If I increase my squat by 100 lbs, of course my legs will get bigger because they are now happily full of more contractile tissue. That is not what I am disputing. The only thing which I'm disputing is the claim that training optimally for strength is (necessarily) the same thing as training optimally for size.
I'm pretty sure zft is mistaking size for aesthetics.
If you want your muscles to look better, aka more definition, my understanding is you get to the lowest bodyfat percentage that you can and you do bodybuilding pumpy stuff, good luck with that.
If you just want your thighs to be bigger, you get stronger on your Squat/Deadlift and secondary exercises if you are an intermediate/advanced lifter.
Our friend clearly chose the latter, so I don't get his lack of understanding. He must have noticed what happened to his body as he got up to a 507 x 5 squat, so why does he want to do sets of 12 and leg extensions so badly?
I find this phenomenon quite amazing. Here you got a guy basically giving away invaluable knowledge on using barbells to improve everything, but there is a segment of pedantic nitpickers trying to find the tiniest flaws in arguments he made ten years ago. It seems like one of those diseases of the modern age.
It's really like the you guys have the reading comprehension of a third grader. Do you really think I'm confused about the fact that strength training results in hypertrophy?
I didn't claim that there is necessarily such an alternative way. But, as is clearly written in PP:ST, certain training methodologies do result in different distributions of hypertrophy (i.e., the distribution of sarcoplasmic vs. myofibrillar hypertrophy). People in the business of getting big solely for purpose of getting big seem to empirically favor a distribution towards the sarcoplasmic end of things. (And yes, I know---as I'm sure you're already thinking, people do a lot of things which are suboptimal and what is common practice may not be (and often isn't) ideal.) Perhaps you can more rapidly accumulate muscle volume with that type of training (and the perhaps the maximal theoretical accumulation is greater) vs. training which results in optimal progression in regards to strength.
From the quote that zft provided from PPST, it would seem in a way that maximizes size, where size is a function of amount of contractile tissue and the amount of glycogen and high-energy phosphates in each cell.
He never said he wanted to do sets of 12, it seems to me like he is simply trying to understand. But your Rip cosplay is blocking your ability to critically think. And before you accuse me of being an above-parallel-squatting weakling, I too have squatted over 500x5, and I'm not even fat or on TRT like the rest of the board.

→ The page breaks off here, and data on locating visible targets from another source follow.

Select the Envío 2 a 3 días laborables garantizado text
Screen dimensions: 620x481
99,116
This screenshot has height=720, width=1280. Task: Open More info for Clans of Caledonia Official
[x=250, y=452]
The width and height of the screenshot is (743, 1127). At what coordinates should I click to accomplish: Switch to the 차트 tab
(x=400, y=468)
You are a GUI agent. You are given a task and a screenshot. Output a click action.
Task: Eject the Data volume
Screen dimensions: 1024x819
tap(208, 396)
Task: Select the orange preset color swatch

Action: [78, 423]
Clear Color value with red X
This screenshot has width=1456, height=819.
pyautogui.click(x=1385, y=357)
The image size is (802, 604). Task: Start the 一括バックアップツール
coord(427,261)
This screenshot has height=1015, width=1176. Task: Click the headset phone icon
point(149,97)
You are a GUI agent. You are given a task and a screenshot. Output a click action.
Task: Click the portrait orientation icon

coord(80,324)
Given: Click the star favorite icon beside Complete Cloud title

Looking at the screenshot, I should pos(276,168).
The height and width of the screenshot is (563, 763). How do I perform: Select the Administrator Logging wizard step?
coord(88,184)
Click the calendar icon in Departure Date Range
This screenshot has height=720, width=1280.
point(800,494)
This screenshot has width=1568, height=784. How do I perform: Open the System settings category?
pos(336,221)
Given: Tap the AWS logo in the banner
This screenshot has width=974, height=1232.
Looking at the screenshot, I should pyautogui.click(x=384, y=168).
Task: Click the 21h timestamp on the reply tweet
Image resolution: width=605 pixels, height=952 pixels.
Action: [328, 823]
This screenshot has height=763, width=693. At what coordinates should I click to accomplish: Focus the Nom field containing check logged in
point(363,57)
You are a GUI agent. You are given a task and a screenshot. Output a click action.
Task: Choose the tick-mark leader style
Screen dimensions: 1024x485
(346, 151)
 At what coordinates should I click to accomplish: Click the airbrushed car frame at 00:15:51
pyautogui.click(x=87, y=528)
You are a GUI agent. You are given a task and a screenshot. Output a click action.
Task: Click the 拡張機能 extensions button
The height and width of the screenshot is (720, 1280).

I think maybe what people are trying to say is that if you want a heavier sarcoplasmic hypertrophy response, you do sets of 8-12 reps and pump a bunch of shit into your muscles. This is how most people in the gym lift, and are often dismayed when they get sick, take a short break from “exercising,” etc., and lose 3/4 of their size.
A guy who deadlifts 500 is pretty much always going to have a nice, thick muscular appearance until the day he dies. My grandfather was like that. He was a 500+ deadlifter back in the day and stopped lifting in the 1960’s after he took a hit to his torso from a carnival ride. When he died of cancer in 2001, I’ll never forget wondering why his forearms still looked so jacked.
Pity it wasn’t until years after his death I understood why.